Unabhängig von der Frage, ob dieser Bescheid Gegenstand des Widerspruchsverfahrens gegen den Bescheid vom 9. Dezember 2022 geworden ist, hat die Antragsgegnerin über ihn allerdings nicht im Widerspruchsbescheid vom 9. Februar 2023 entschieden. Ausweislich des Tenors des Widerspruchsbescheides ebenso wie seiner Begründung betrifft der Widerspruchsbescheid ausdrücklich nur die Bescheide vom 18. August 2022 und vom 9. Dezember 2022. Allein die Erwähnung der ab Januar 2023 geltenden Beitragsbemessungsgrundlagen in der Begründung des Widerspruchsbescheides reicht nicht aus, die Auslegung zu rechtfertigen, dass die Antragsgegnerin auch über den Bescheid vom 21. Dezember 2022 entscheiden wollte.

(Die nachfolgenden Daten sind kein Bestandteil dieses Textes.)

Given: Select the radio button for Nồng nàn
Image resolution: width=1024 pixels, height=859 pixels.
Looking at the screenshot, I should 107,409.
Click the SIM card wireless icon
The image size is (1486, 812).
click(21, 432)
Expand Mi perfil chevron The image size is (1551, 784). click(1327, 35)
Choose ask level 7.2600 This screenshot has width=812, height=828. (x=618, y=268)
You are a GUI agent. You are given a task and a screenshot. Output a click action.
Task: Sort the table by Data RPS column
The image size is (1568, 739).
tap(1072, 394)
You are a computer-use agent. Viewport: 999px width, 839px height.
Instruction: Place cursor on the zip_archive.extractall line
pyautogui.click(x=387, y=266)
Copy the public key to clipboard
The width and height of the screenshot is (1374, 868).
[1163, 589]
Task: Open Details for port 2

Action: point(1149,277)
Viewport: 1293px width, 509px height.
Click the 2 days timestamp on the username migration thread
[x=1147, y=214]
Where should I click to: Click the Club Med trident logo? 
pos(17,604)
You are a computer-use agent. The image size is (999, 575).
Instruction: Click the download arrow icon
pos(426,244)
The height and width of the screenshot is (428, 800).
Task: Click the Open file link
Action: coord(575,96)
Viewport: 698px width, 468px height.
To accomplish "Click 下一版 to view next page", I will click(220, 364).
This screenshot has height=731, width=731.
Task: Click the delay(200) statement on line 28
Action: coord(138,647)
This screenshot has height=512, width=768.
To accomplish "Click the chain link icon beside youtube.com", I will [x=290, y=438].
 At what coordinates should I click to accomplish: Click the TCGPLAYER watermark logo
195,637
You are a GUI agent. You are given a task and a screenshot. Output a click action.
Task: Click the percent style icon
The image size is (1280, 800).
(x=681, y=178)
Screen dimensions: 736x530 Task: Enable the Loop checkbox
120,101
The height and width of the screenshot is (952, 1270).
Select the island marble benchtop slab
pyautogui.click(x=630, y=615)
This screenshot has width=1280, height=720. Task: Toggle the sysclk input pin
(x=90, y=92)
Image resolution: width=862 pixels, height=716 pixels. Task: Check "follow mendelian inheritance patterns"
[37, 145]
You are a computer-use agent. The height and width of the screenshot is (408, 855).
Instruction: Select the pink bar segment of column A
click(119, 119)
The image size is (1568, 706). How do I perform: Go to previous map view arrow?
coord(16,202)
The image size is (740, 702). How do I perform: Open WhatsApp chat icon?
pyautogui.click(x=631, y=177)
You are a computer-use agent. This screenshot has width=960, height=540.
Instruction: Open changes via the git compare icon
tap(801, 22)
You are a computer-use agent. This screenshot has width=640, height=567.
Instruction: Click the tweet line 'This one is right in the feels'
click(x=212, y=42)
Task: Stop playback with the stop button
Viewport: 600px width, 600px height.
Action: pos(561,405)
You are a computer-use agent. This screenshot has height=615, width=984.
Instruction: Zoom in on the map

d) Nicht Gegenstand des vorliegenden Verfahrens ist demgegenüber der Bescheid vom 20. Juli 2022, mit dem die Antragsgegnerin dem Antragsteller das Ende seiner Mitgliedschaft in der KVdS mit Ablauf des 31. August 2022 mitgeteilt und damit zumindest konkludent ihren – dem Empfängerhorizont nach unbefristeten – Bescheid vom 31. Mai 2022 für die Zeit ab dem 1. September 2022 gemäß § 48 Abs. 1 Satz 1 Sozialgesetzbuch Zehntes Buch aufgehoben hat. Im Rahmen des Verfahrens auf einstweiligen Rechtsschutz geht der Senat davon aus, dass dem Antragsteller dieser Bescheid bekanntgegeben worden ist, da er zeitnah darauf telefonisch reagiert hat. Der Bescheid ist indessen nicht vom Antrag auf einstweiligen Rechtsschutz umfasst. Überdies spricht im Rahmen der summarischen Prüfung Überwiegendes dafür, dass er nicht mit einem formgerecht eingelegten Widerspruch angefochten und daher bestandskräftig (§ 77 SGG) geworden ist.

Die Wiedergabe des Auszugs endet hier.